Merthyr Engine House youth project saved from closure
A young people's centre in Merthyr Tydfil has been saved from closure with new grant aid.
The Pant and Dowlais Boys and Girls Club launched a campaign to save its Engine House premises as it feared losing £92,000 Communities First funding.
However the Welsh Assembly Government is now giving the project £181,192 in Communities First core funding.
A further £76,000 will come from the Coalfields Regeneration Trust (CRT).
The Communities First money will pay for salaries and running costs while the CRT grant will be used to recruit a business development manager to develop long-term sources of funding.
The Pant and Dowlais club has been running for 20 years, moving into the historic Dowlais Engine House in 2006.
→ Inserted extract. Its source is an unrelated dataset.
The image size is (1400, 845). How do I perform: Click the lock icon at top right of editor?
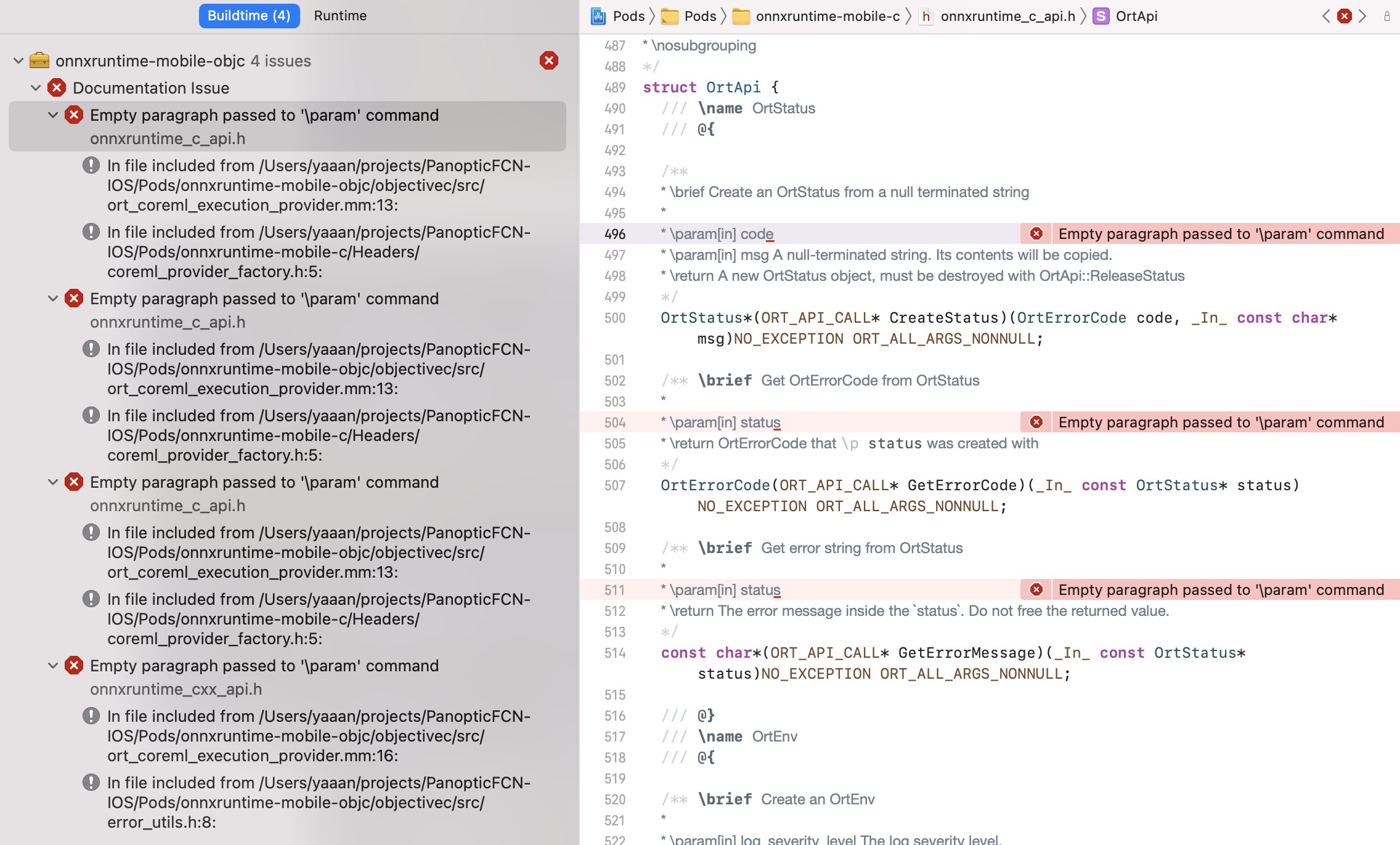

It offers activities and courses for more than 1,200 six to 18-year-olds, including football, netball, drama, sign language courses, guitar and singing lessons and mini-gym.
The grant from the Coalfields Social Enterprise Grant Scheme focuses on helping to develop the long-term sustainability of the project.
A key task for the business development manager will be to find additional tenants to share the building with the youth project.
Alun Taylor, CRT regeneration manager for Wales, said: "The person appointed will lead on the development of business start-up units and hireable community space and expansion of income generating activities.
"Central to this work will be the installation of a new upper floor into the building.
"The Coalfields Regeneration Trust has long recognised the massive potential of the Engine House and its vital service to the young people of Merthyr since its inception.
"This new project is critical to securing a stable future for the club by reducing dependency on grant funding and continuing to develop a vital provision that is up to date and relevant to the needs of young people and the wider community."
Project co-ordinator Paul Marshallsea said they had been praised by local police for helping to cut youth crime and anti-social behaviour in Dowlais.
"We asked the young people what they wanted from the outset - and we've provided exactly that," he said.
"Some of them were taking drugs and getting into trouble because there was nothing else to do.
"We are so happy and so grateful to the Coalfields Regeneration Trust for their support.
"Without it, we probably wouldn't have been able to survive."